El príncipe don Luis nació el 6 de junio de 1938 en el balneario de Mandelieu-la-Napoule, al sur de Francia, aunque recibió la nacionalidad brasileña al ser registrado en el consulado de ese país.

Don Luis era el mayor de los doce hijos del príncipe don Pedro Henrique de Orleans-Braganza, Jefe de la Casa Imperial de Brasil, y su esposa, la princesa María Elisabeth de Baviera.

Sus padrinos fueron su tío materno, el príncipe Luis de Baviera, y su abuela paterna, la princesa imperial viuda de Brasil, doña María Pía de Borbón-Dos Sicilias.

Debido al exilio impuesto contra la dinastía al proclamarse la República en Brasil en 1889, y al inicio de la Segunda Guerra Mundial en 1939, la Familia Imperial no pudo volver al país sudamericano sino hasta 1945.

Desde entonces, la numerosa familia imperial vivió en Río de Janeiro y Petrópolis hasta que, en 1951, se trasladaron al Norte del Estado de Paraná, entonces la gran frontera agrícola de Brasil, donde vivieron en la Fazenda São José, en Jacarezinho, y, a partir de 1957, en Hacienda Santa María, en Jundiaí do Sul.

El heredero estudió en el Colégio Coração Eucarístico y Santo Inácio, en Río de Janeiro, y en el Colégio Cristo Rei, en Jacarezinho, y viajó después a Europa, donde estudió Ciencias Políticas y Sociales en la Universidad de París (Francia) y Química y Física en la Universidad de Múnich (Alemania).

En 1981, don Luis se convirtió en jefe de la Casa Imperial de Brasil, tras la muerte de su padre, el príncipe dom Pedro Henrique de Orleáns-Braganza.

Durante las siguientes cuatro décadas, don Luis viajó por todo Brasil, participando de encuentros de monárquicos y buscando siempre tener contacto con la realidad viva del país que sus antepasados reinaron hasta 1889.

Don Luis también viajó a Estados Unidos y Europa, dando conferencias, participando en eventos culturales y estando presente en ocasiones importantes para la realeza europea.

Como jefe de la dinastía, su mayor logro fue haber llevado, en la Asamblea Constituyente de 1988, a la caída de la pétrea cláusula que imponía la República e ilegalizaba a los monárquicos de Brasil.

Su hazaña permitió otra, el Plebiscito de 1993, en el que, más de 100 años después de la caída de la monarquía republicano, los brasileños fueron consultados para determinar la forma y el sistema de gobierno del país.

El parlamentarismo monárquico obtuvo sólo el 10,5% de los votos (7 millones de ciudadanos), pero la cifra aún representaba un gran logro para los monárquicos después de un siglo de gobiernos republicanos y dictatoriales.

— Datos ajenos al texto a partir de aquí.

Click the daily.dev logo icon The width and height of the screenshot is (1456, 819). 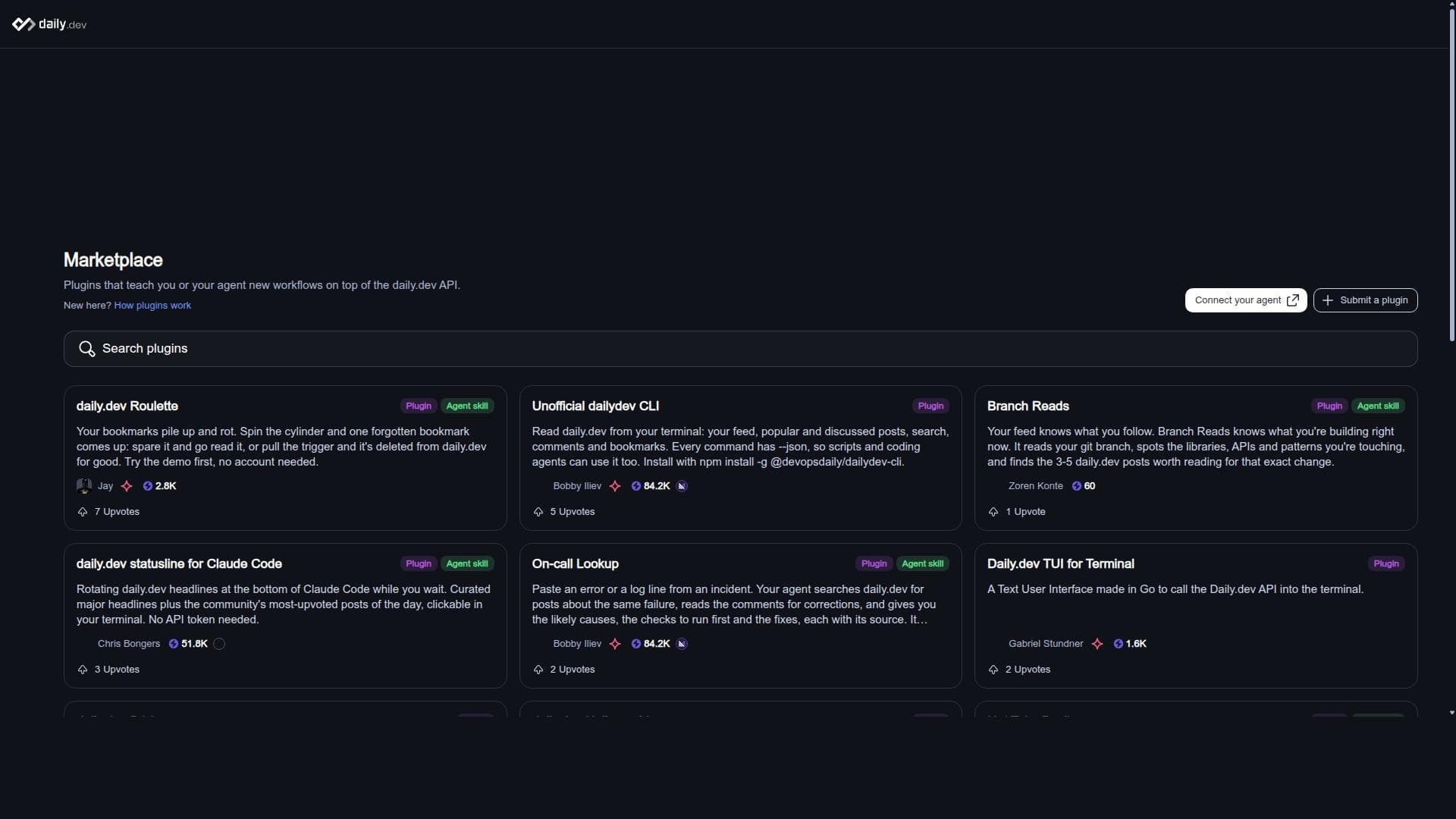point(24,24)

Sin esposa ni descendientes, el príncipe don Luiz declaró como su heredero en la jefatura de la Casa de Orleáns-Braganza a su hermano, don Bertrand de Orléans-Braganza, dos años menor.

Debido a que don Bertrand tampoco tuvo hijos, el siguiente en la línea sucesoria es su hermano el príncipe don Antonio, casado con la princesa belga Christine de Ligne y con descendencia.